**WRITTEN TASK:**
Scale the data below by rewriting every line, with each coordinate in the answers multiplied by 2.4 and rounded to a whole number, halves rounding up. Keep the requests and all other numbers unchanged, and leave the pictures out.

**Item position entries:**
= = =
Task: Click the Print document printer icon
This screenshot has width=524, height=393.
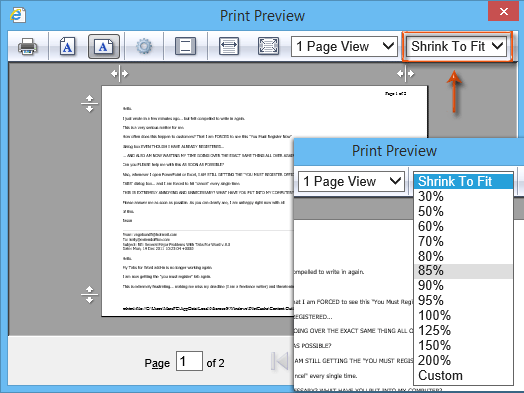Action: tap(28, 46)
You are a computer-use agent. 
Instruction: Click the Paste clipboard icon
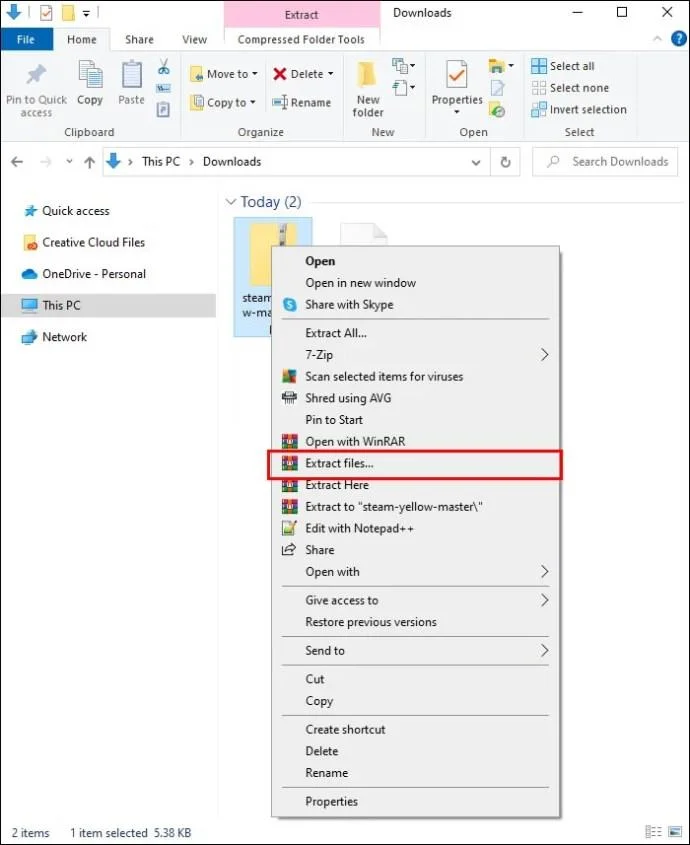click(x=131, y=76)
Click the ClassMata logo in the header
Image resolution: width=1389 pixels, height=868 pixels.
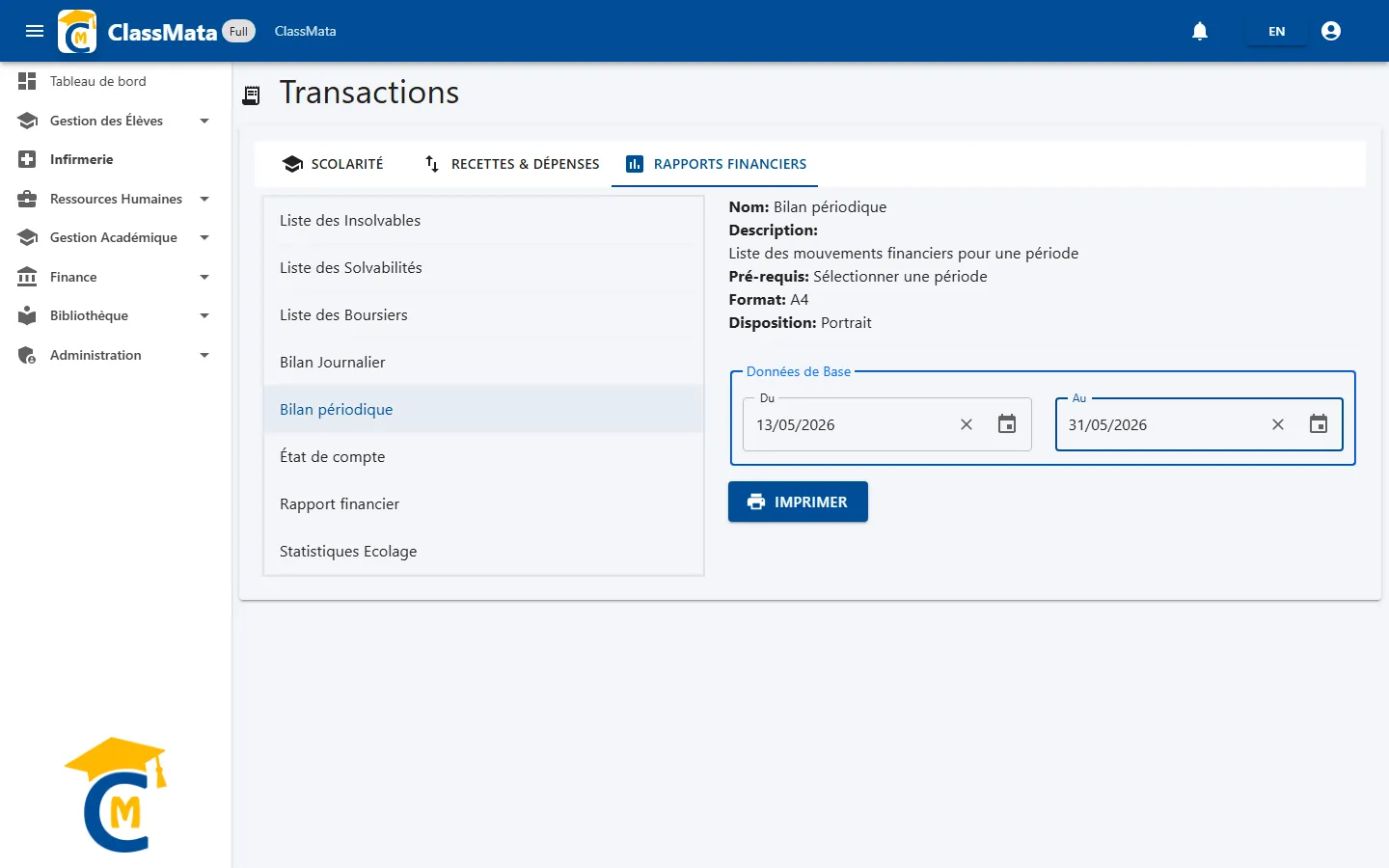[x=77, y=31]
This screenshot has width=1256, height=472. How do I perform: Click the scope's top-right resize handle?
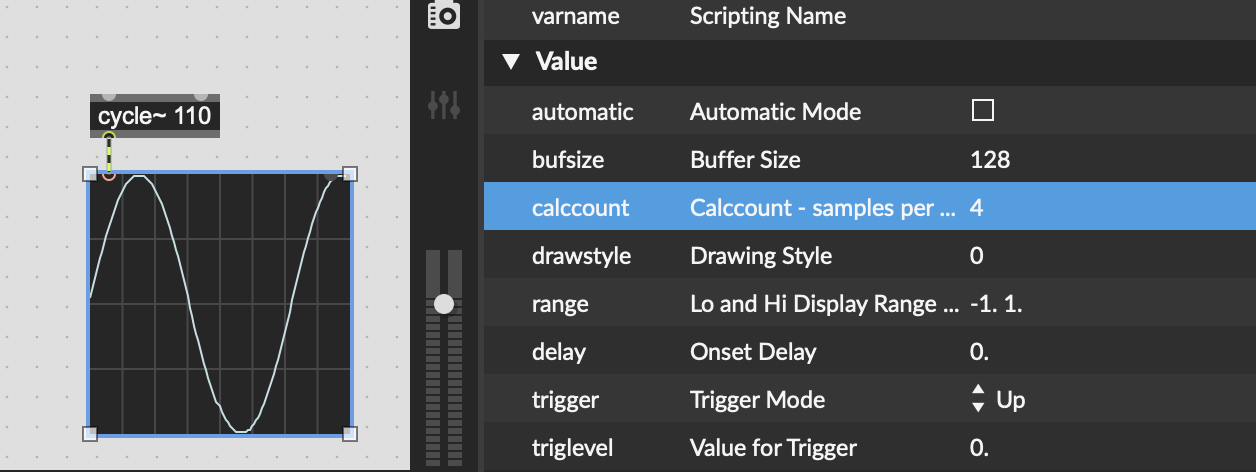click(350, 174)
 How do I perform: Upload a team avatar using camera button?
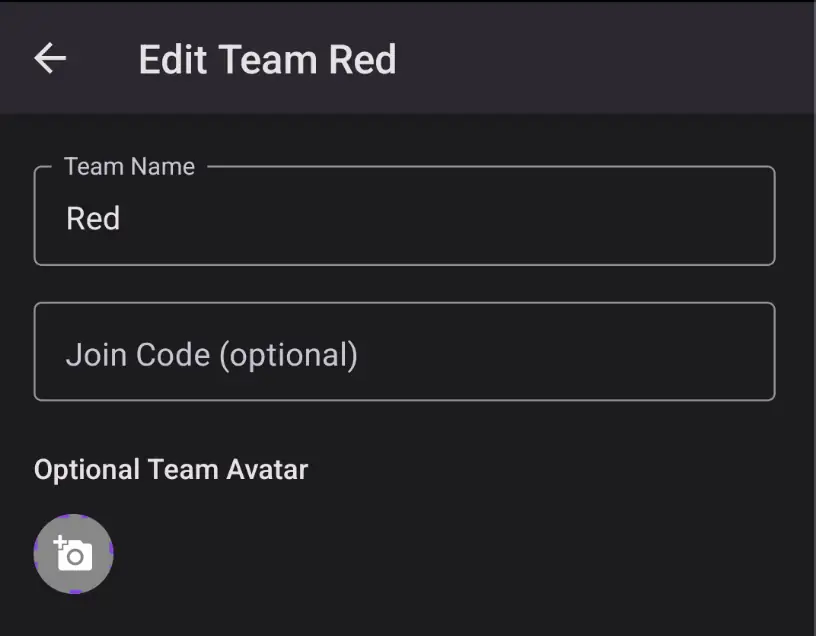[x=73, y=554]
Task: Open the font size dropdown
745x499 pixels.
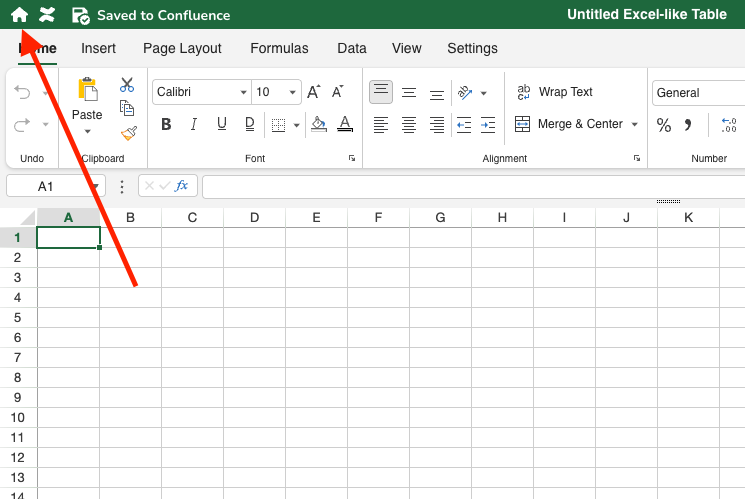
= = =
**RIGHT ANSWER:**
Task: Click the Print document printer icon
This screenshot has width=524, height=393.
Action: tap(67, 110)
You are a computer-use agent. 
Instruction: Click the Paste clipboard icon
click(x=314, y=182)
Click the ClassMata logo in the header
Image resolution: width=1389 pixels, height=868 pixels.
[x=185, y=74]
This screenshot has width=1256, height=472. How do I perform: Click the scope's top-right resize handle?
click(840, 418)
 How do I perform: Upload a team avatar using camera button?
[x=175, y=1330]
Task: Open the font size dropdown
745x499 pixels.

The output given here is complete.